"You Make Loving Fun"

Friday, April 26, 2024

Each night as I lay in bed, I look forward to the next day. I am excited at the prospects that lay ahead. It is more than a taste of what I laid out at the year's start.

I feel as though I am amidst change. I referenced the other day how I have found I am no longer interested in console gaming. Last night, I realized that outside of a deck-building game, I have not played a PC game since moving to Bartlett over a year ago. Now, I regularly watch one being played, typically by City Planner Plays, and have enjoyed his take on Manor Lords that will be released later today.

Just as console gaming has played a foundational role in my life, PC gaming has done so even more.
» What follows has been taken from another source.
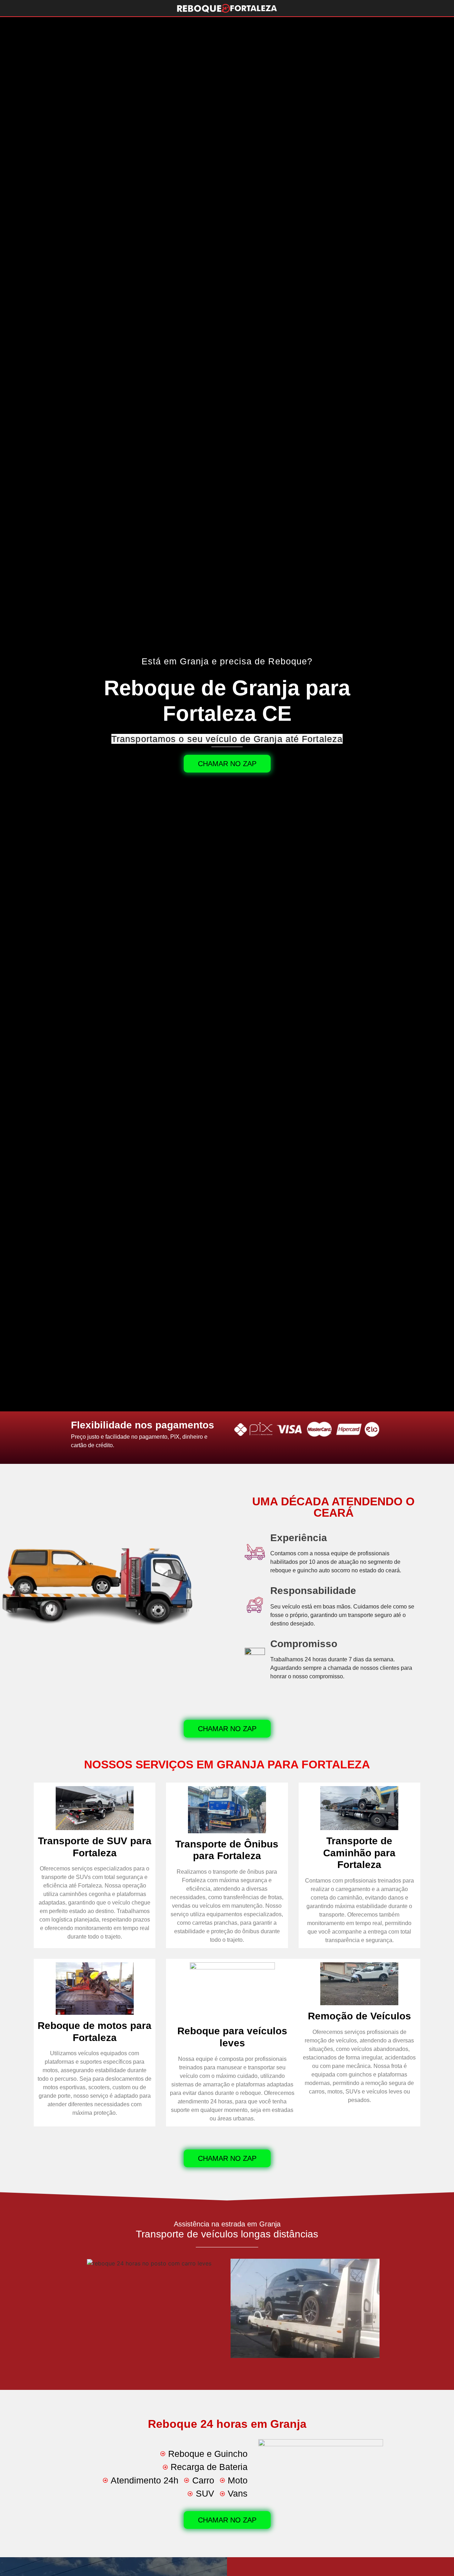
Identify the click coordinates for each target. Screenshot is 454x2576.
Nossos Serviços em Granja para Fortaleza (227, 1764)
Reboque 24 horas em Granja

Long ago was the Texas Instrument TI-99 as a 5 or 6-year-old. Later there were shareware disks, and "playthroughs" on Aldus PageMaker—a near endless parade of games along the way that included a rich tapestry of people in my life whether...

...watching over friends' shoulders with Bard's Tale in the late 80s and EverQuest in 2000,

...competing after a Bible study with Unreal Tournament LAN parties in 2002,

...and team building at work at UofM with end-of-the-day Battlefield 1942 Desert Combat mod in 2003 that would evolve into a virtual world of World of Warcraft in 2005.

Just like pickup games in basketball, sparring in Taekwondo, and shared smiles, I never knew the last one was the last one.

I am just interested in...real-world PC gaming. Instead of building things on a screen, it is there before me, shaped by these two hands, not clicked into existence. I typically do not reach out for that sort of thing because of the actual expense, labor, and expertise required. I tend to gravitate toward playing in this sandbox.

What is the meaning of it all? What do I have to show for it? Longing for a reality that could never be? It is funny how I will look over my life with computers, leisure, and career and just think, "What a waste," at least it comes off as pretty hollow! In the end, the relationships along the way were all that mattered. Solving puzzles was just the background context. It is an artificial life.

But what else could there have been?